Problems and tasks:
a – Reproduce the passage of the population comments starting with "Which, divided by" and going on through "question your numbers.".
b – Answer these questions from the population comments:
(i) How much rice does the world produce each year?
(ii) What land area is given for Texas?
(iii) What is the size of the half-duplex where the commenter called WtF Dragon lives?

Text under study:

    Regardless, whenever I heard stats like that, I always questioned them. Depending on your math of what an average human takes up in surface area, I’ll let you have it but here’s my own stats.

    If the world’s land area is 238,304,000 mi squared, then we also have 1,258,245,120,000 ft squared. That’s A LOT! We have roughly 6 billion people, I’ve heard it’s closer to 7, and I’m inclined to believe it. But put that into perspective, if everyone lived in a 1000 sq foot home, which is pretty modest. Then we would take up every single sq foot on earth with houses stacked 6 high! That’s how crowded the planet really is. But hey, at least we have skyscrapers, maybe Yahweh changed his mind about man building tall buildings ;) .

    On a happier note, the world produces about 589 million tonnes of rice each year. Break the numbers down yourself if you want, 2204 pounds in a tonne, divided by 6 billion= 216 pounds of rice per person each year.

    It really makes you wonder why we have world hunger with that much rice. Humans can easily survive off of 1 pound of rice per day. Half a pound, you’ll might be a little hungry, but you won’t starve to death from it.

    The problem likely is, rice isn’t just cooked and eaten, it has uses in livestock feed and many alcohols.

    So if we wanted to, we could feed the entire world, the problem is the developed world is too greedy. As far as water goes, it’s the most abundant resource on the planet, I’m not too worried about that.

    I offer no real solutions on changing to world. I’ve given up. At this point, I’ve been informed the planet will be enveloped by the Sun one day. And even if we leave Earth, all the stars in the sky will burn out. And even if we learn to be self sufficient without the aide of stars, in a billion years if technology continues to develop and develop, will anyone remember Eli Whitney? Will anyone remember George Washington? Probably not.

    Personally, I like to believe(against popular scientific theory) that the universe is closed and time begins and ends and we live our lives over and over and over again.

    That’s why I don’t worry about being remembered! I just try and take as much joy as I can out of life while I’m here and now!

  6. WtF Dragon says:

    Micro: Your math is off.

    Texas has a land area of 268820 square miles.

    That’s 7494271487926.11 square feet.

    Which, divided by 7 billion, comes out to 1070.61021 square feet per person. And that’s all on a single level.

    And since Texas has less land area than the globe…I question your numbers.

    For the record, my family (2 adults, 2 kids) lives comfortably enough in our 1100 square foot half-duplex. And to be perfectly honest, I don’t know what we’d do with 4282 square feet if we had it! Heck, the “big” homes we’ve been looking at (thinking of buying next year) barely crest 2200 square feet…and they offer more space than we’d ever use.

Stored data:
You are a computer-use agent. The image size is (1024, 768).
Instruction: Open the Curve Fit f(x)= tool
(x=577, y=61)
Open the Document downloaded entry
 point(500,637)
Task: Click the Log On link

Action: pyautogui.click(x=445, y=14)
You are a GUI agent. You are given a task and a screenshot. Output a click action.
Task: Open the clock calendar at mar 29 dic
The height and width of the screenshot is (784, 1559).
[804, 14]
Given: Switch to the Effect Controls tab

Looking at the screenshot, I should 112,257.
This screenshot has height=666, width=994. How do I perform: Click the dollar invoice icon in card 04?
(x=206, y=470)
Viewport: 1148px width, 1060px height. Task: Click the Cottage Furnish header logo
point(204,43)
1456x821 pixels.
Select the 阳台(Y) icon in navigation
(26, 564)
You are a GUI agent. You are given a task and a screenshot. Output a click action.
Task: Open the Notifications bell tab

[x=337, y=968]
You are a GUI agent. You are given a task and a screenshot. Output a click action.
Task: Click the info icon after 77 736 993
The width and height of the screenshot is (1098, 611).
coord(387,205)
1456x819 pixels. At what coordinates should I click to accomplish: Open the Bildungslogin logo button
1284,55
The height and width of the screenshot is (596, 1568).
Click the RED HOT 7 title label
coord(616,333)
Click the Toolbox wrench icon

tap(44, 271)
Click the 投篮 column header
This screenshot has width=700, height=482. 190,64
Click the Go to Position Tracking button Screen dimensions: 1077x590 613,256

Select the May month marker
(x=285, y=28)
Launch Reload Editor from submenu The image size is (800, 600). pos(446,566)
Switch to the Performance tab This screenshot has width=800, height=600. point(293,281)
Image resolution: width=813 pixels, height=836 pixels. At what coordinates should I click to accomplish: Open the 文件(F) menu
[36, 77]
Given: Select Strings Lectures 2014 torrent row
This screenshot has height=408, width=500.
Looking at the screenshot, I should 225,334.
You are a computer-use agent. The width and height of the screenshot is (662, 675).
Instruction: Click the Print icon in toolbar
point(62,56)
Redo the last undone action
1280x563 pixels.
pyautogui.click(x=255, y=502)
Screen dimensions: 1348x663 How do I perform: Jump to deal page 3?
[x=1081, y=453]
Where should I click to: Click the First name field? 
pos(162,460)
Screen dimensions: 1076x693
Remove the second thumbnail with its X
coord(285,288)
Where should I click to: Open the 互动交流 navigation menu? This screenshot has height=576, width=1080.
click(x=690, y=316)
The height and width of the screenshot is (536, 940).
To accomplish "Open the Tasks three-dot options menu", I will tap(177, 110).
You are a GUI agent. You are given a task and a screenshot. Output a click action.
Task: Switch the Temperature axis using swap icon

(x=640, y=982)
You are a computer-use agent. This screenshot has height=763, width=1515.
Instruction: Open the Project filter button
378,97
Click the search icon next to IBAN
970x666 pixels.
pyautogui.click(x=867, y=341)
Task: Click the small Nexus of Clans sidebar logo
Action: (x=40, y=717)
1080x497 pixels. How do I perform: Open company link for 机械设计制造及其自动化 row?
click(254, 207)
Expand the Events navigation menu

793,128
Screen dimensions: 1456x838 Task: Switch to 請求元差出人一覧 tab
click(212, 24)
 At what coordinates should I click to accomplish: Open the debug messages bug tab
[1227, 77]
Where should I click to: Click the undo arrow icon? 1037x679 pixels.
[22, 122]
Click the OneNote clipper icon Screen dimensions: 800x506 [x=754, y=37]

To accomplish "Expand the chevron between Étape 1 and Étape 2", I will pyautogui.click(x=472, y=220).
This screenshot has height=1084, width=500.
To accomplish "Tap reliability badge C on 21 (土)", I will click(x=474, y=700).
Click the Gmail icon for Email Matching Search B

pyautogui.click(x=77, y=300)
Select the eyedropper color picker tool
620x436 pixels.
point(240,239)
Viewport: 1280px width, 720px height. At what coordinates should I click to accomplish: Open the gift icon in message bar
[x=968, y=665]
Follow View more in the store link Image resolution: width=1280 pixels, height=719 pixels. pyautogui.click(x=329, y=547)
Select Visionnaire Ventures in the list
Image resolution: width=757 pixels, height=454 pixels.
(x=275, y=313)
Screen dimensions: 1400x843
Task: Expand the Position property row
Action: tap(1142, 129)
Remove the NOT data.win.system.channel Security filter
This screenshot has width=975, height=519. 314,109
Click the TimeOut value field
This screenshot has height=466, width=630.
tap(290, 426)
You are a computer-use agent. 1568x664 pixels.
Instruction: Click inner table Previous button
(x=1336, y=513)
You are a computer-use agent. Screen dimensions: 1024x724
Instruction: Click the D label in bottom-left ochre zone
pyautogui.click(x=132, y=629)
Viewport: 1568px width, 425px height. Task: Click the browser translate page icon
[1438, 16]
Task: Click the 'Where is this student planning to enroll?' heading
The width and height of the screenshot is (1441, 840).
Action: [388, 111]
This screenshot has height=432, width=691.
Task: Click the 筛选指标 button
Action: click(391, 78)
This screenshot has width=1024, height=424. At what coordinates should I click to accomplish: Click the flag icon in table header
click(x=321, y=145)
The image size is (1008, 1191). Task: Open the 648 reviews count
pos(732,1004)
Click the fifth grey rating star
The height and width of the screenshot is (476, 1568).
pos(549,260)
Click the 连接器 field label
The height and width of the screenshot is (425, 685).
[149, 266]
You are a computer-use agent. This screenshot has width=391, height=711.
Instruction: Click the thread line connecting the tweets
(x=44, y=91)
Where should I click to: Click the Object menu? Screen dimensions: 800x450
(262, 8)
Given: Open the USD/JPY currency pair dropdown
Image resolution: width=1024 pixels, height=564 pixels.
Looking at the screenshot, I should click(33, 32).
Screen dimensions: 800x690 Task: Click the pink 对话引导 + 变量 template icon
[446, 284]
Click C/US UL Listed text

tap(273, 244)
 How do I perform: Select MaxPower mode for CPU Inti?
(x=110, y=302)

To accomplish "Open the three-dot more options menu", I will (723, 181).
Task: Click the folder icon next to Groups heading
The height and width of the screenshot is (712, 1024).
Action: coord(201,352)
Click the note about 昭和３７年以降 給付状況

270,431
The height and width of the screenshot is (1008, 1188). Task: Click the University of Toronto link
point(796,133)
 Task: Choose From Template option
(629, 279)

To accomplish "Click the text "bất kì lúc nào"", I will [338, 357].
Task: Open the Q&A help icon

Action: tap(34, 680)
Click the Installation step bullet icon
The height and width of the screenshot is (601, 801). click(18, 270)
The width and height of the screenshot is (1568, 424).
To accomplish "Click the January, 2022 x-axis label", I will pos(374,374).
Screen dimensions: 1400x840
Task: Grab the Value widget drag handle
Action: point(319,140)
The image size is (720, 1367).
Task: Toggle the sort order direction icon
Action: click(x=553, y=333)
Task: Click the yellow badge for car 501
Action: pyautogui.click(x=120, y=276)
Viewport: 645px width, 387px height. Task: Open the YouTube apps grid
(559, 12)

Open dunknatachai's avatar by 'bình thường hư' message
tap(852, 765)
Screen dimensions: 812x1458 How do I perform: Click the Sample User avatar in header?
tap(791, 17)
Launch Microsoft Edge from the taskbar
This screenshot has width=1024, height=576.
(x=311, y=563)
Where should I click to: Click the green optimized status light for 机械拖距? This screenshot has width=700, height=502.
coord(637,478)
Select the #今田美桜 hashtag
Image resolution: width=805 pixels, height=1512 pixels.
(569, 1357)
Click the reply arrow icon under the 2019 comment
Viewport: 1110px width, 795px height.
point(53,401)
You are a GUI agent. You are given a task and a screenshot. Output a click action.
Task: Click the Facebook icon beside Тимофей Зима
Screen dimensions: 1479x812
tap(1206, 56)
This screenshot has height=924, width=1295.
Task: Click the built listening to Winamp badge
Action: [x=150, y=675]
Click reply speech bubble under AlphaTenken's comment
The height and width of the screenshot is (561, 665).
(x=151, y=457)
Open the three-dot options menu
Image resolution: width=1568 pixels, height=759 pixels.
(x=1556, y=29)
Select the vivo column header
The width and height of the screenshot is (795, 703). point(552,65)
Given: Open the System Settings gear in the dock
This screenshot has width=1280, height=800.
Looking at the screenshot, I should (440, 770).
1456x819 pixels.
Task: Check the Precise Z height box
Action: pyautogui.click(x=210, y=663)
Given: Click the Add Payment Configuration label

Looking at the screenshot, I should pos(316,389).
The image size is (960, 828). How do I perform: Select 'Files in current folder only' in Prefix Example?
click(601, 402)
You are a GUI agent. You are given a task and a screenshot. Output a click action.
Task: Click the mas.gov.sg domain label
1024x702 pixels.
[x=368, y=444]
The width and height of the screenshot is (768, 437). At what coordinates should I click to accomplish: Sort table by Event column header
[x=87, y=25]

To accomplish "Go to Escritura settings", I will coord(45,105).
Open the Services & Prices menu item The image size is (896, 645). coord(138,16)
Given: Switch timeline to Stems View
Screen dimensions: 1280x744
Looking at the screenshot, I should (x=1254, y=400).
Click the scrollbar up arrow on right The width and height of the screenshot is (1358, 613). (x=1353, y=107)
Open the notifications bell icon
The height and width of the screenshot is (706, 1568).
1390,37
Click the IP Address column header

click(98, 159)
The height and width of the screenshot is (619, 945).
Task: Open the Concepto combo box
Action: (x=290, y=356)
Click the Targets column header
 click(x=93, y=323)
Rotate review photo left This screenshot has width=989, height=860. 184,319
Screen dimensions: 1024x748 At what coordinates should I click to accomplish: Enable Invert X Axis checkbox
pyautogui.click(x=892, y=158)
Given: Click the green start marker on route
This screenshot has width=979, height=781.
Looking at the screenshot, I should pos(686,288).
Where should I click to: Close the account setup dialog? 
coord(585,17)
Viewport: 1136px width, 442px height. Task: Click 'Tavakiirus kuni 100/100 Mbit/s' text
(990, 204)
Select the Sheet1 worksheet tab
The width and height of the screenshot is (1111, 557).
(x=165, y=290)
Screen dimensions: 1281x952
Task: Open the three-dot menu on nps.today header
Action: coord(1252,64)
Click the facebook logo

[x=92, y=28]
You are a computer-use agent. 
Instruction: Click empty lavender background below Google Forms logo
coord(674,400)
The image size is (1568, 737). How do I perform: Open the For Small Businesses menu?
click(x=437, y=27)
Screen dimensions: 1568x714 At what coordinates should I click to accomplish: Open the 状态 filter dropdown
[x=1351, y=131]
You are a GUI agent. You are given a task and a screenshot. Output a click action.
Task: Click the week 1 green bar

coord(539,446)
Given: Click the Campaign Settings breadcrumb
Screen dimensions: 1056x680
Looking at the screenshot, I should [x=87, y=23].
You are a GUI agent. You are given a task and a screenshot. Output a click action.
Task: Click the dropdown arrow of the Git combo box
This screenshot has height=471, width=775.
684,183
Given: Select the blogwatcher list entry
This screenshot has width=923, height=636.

Solutions below:
a –
Which, divided by 7 billion, comes out to 1070.61021 square feet per person. And that’s all on a single level.

    And since Texas has less land area than the globe…I question your numbers.

b –
(i) About 589 million tonnes.
(ii) 268820 square miles.
(iii) 1100 square feet.